How a Container Orchestration System Could Look Like

7 min readDec 28, 2018

If you jumped on the containerization train and dockerized (or rockitized) your application components (microservices) you are on a good way for a scalable and resilient system.

To really run such a system on production at scale the questions to be answered are:

Scheduling: Where do these containers run?
Management: Who manages their life cycle?
Service Discovery: How do they find each other?
Load Balancing: How to route requests?

After some research one quickly finds systems like kubernetes, DC/OS, AWS ECS, AWS EKS (managed kubernetes cluster), Docker Swarm, etc. Such systems are kind of orchestrating the containers placement, communication and life cycle. The so called Container Orchestration Systems are responsible to manage containers and to abstract away the actual location they are running on.

All of them have their advantages, disadvantages and of course a different feature set. For example DC/OS has really a big feature set. But it is very hard to set up a production ready DC/OS cluster. Using kubernetes on Google Cloud is a good idea, but as soon as you want to spin it up on an AWS environment you will have a hard time.

These problems have vanished with AWS EKS. But since this service is relatively new, important features are missing. Additionally, and even more important, with AWS EKS you loose the option to run a hybrid multi IaaS provider platform. With the abstraction you gained by using containers there is lot of potential in offloading components on cheaper platforms like Microsoft Azure or even regional data centers. Thus looking at the costs it is a good idea to keep this option.

Nomad as Core Component

After looking at the mentioned Container Orchestration Systems there is one not to forget — it is named Nomad. Nomad is a scheduler of applications and services nothing more, nothing less. Nomad can’t compete with the feature set provided by kubernetes or DC/OS. But all the important features for managing and running services are available. It does “just” one job but does it very well.

Other features like service discovery, load balancing, secret management, monitoring and logging are available open source and can be added easily.

Nomad is developed by Hashicorp, a company focusing on Cloud Infrastructure Automation. Having the big picture in mind the hashicorp developers exactly know what are the important things and how these can be implemented in powerful components and tools. Beside nomad they provide Consul (for service discovery and connectivity), Vault (for secret management) and terraform (a tool for provisioning infrastructure). All of them integrate very well with nomad, adding some of the missing features, like service discovery to the Container Orchestration System to be set up.

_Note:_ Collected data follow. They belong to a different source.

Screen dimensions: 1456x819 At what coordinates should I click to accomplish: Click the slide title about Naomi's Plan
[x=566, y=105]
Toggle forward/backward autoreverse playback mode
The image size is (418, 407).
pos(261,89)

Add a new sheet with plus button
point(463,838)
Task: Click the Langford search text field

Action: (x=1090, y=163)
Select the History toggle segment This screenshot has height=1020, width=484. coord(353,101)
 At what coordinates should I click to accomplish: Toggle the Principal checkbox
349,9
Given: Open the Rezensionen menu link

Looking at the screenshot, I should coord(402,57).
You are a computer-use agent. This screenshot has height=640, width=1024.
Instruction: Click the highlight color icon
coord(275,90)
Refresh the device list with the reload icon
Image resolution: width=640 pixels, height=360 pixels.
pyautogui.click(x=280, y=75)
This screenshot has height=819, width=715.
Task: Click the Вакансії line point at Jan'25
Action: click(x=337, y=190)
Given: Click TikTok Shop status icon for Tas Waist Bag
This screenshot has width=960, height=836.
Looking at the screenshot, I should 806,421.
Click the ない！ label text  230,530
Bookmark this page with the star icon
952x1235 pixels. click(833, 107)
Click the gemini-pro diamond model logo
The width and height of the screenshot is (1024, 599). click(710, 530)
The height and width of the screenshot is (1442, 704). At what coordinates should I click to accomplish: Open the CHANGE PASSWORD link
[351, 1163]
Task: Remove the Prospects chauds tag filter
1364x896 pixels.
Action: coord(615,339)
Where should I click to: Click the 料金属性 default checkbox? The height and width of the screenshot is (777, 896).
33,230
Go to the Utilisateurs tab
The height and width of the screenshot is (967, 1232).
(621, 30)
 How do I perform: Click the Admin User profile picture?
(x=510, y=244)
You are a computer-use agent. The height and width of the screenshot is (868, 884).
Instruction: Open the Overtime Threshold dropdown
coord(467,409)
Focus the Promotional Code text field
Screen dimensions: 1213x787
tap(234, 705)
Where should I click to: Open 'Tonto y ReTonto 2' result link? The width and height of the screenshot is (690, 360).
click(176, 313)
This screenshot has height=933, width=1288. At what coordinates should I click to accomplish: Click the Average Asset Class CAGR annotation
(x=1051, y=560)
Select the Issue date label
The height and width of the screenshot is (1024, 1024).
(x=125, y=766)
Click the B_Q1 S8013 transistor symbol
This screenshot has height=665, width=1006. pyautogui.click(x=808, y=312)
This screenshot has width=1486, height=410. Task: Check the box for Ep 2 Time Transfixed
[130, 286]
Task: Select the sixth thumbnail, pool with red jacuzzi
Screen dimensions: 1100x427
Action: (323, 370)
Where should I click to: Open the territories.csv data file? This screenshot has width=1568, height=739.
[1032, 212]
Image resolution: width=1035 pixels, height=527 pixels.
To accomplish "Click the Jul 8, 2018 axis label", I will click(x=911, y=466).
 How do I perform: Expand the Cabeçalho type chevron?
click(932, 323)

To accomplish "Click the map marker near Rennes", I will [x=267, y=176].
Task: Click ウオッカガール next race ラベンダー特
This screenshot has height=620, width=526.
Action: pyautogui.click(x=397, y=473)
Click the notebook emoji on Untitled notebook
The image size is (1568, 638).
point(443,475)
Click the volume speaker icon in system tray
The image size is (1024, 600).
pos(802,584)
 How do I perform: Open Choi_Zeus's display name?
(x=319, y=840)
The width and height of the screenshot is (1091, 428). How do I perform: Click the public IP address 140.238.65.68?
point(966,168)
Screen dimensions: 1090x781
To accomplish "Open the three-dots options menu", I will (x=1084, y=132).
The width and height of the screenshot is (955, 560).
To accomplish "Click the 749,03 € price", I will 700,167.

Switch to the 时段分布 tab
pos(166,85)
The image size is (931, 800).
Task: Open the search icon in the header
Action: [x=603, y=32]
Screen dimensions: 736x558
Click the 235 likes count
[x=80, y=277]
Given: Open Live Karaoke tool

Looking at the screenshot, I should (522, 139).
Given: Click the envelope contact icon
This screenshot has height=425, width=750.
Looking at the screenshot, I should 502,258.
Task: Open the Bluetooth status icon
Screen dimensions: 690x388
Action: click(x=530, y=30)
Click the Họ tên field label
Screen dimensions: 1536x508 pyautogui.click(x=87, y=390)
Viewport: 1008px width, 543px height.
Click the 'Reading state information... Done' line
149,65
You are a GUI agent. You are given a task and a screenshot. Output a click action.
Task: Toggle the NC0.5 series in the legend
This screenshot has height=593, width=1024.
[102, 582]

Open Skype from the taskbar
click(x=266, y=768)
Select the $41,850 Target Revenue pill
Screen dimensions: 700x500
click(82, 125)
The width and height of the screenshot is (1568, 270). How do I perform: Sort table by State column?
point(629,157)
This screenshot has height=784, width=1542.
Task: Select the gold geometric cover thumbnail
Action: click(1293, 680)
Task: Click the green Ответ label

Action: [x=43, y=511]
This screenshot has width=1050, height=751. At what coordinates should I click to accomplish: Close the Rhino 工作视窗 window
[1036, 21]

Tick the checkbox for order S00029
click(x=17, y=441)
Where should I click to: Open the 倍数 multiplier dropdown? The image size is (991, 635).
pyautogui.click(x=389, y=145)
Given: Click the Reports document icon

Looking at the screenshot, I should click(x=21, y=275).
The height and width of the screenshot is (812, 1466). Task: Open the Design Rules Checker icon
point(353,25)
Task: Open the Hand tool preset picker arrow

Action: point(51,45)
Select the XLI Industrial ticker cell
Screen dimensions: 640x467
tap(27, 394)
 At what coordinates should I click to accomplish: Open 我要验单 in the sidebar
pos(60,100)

To summarize — the most useful features that lead to the decision for nomad are:

Complexity: Nomad is easy to understand and thus to set up and maintain.
Good Job: Nomad is a highly scalable and fast scheduler using an optimistic approach.
Container/ Task Support: Docker, rocket, simple binaries/ executables and even bash scripts can be scheduled.
Cloud Provider Agnostic: Hybrid, multi IaaS provider setup is possible.
Extensibility: Very good integration in hashicorp tools. Thus the missing core features can be added in a easy and natural way.
Deployment: Support for known deployment patterns, like rolling, canary and blue green is given.

Architectural Overview

The core of the system is Nomad. Nomad is able to deploy and manage services/ applications on a fleet of compute instances (client nodes).

Actually nomad manages so called nomad jobs. A nomad job is either a single task or a group of tasks. A task is either a container (docker or rocket), a raw binary executable, a jar file or even a bash script. Such a job represents all the things that have to be deployed tightly together on the same client node. Usually a nomad job contains only one task.

Nomad itself is shipped as a simple binary that provides a server- and a client mode. This binary is just deployed on compute instances (i.e AWS EC2) thus transforming these instances to nomad server- or nomad client nodes.

Three instances with the nomad binary in server mode per data center are used to implement a fault tolerant nomad cluster across multiple availability zones. In the image above they are marked with the green nomad logo. Using the raft protocol the server nodes elect the nomad leader. The nomad leader then is responsible to manage all cluster calls and decisions.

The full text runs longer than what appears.